start RECORDED INFORMATION

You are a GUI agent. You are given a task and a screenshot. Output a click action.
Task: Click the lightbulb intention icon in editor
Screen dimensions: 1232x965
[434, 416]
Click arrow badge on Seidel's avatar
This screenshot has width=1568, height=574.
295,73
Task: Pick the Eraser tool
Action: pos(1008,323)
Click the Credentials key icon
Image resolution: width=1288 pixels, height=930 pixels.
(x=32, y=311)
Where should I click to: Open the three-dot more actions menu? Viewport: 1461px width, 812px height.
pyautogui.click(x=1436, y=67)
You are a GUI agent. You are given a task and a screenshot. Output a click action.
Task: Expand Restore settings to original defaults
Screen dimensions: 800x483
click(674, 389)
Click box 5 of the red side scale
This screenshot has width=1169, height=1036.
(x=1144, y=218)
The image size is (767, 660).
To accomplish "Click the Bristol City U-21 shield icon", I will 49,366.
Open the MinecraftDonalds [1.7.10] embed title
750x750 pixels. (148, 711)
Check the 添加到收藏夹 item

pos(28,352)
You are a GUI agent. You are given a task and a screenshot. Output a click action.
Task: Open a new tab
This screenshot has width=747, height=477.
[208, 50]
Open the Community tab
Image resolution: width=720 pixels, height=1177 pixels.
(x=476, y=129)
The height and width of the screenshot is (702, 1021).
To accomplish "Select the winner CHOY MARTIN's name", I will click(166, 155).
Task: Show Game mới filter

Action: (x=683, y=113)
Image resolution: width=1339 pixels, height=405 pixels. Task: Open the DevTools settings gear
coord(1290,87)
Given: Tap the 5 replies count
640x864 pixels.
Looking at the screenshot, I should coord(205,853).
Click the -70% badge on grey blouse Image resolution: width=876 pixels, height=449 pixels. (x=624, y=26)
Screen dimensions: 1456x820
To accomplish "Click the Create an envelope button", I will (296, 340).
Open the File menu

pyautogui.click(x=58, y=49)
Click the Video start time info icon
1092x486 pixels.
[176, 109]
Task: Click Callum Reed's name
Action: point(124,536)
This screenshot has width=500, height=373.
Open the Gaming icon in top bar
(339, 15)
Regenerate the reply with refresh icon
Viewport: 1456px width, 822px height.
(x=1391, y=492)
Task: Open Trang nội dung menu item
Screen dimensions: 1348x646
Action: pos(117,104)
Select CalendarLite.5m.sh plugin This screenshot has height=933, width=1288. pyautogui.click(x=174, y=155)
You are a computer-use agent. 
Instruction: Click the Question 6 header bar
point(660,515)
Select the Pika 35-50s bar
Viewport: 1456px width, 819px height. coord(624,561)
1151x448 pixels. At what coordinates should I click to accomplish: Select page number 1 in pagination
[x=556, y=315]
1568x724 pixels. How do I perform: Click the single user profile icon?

end RECORDED INFORMATION

Copy all of the material above line for line, with no changes.

You are a GUI agent. You are given a task and a screenshot. Output a click action.
Task: Click the lightbulb intention icon in editor
Screen dimensions: 1232x965
[434, 416]
Click arrow badge on Seidel's avatar
This screenshot has width=1568, height=574.
295,73
Task: Pick the Eraser tool
Action: pos(1008,323)
Click the Credentials key icon
Image resolution: width=1288 pixels, height=930 pixels.
(x=32, y=311)
Where should I click to: Open the three-dot more actions menu? Viewport: 1461px width, 812px height.
pyautogui.click(x=1436, y=67)
You are a GUI agent. You are given a task and a screenshot. Output a click action.
Task: Expand Restore settings to original defaults
Screen dimensions: 800x483
click(674, 389)
Click box 5 of the red side scale
This screenshot has width=1169, height=1036.
(x=1144, y=218)
The image size is (767, 660).
To accomplish "Click the Bristol City U-21 shield icon", I will 49,366.
Open the MinecraftDonalds [1.7.10] embed title
750x750 pixels. (148, 711)
Check the 添加到收藏夹 item

pos(28,352)
You are a GUI agent. You are given a task and a screenshot. Output a click action.
Task: Open a new tab
This screenshot has width=747, height=477.
[208, 50]
Open the Community tab
Image resolution: width=720 pixels, height=1177 pixels.
(x=476, y=129)
The height and width of the screenshot is (702, 1021).
To accomplish "Select the winner CHOY MARTIN's name", I will click(166, 155).
Task: Show Game mới filter

Action: (x=683, y=113)
Image resolution: width=1339 pixels, height=405 pixels. Task: Open the DevTools settings gear
coord(1290,87)
Given: Tap the 5 replies count
640x864 pixels.
Looking at the screenshot, I should coord(205,853).
Click the -70% badge on grey blouse Image resolution: width=876 pixels, height=449 pixels. (x=624, y=26)
Screen dimensions: 1456x820
To accomplish "Click the Create an envelope button", I will (296, 340).
Open the File menu

pyautogui.click(x=58, y=49)
Click the Video start time info icon
1092x486 pixels.
[176, 109]
Task: Click Callum Reed's name
Action: point(124,536)
This screenshot has width=500, height=373.
Open the Gaming icon in top bar
(339, 15)
Regenerate the reply with refresh icon
Viewport: 1456px width, 822px height.
(x=1391, y=492)
Task: Open Trang nội dung menu item
Screen dimensions: 1348x646
Action: pos(117,104)
Select CalendarLite.5m.sh plugin This screenshot has height=933, width=1288. pyautogui.click(x=174, y=155)
You are a computer-use agent. 
Instruction: Click the Question 6 header bar
point(660,515)
Select the Pika 35-50s bar
Viewport: 1456px width, 819px height. coord(624,561)
1151x448 pixels. At what coordinates should I click to accomplish: Select page number 1 in pagination
[x=556, y=315]
1568x724 pixels. How do I perform: Click the single user profile icon?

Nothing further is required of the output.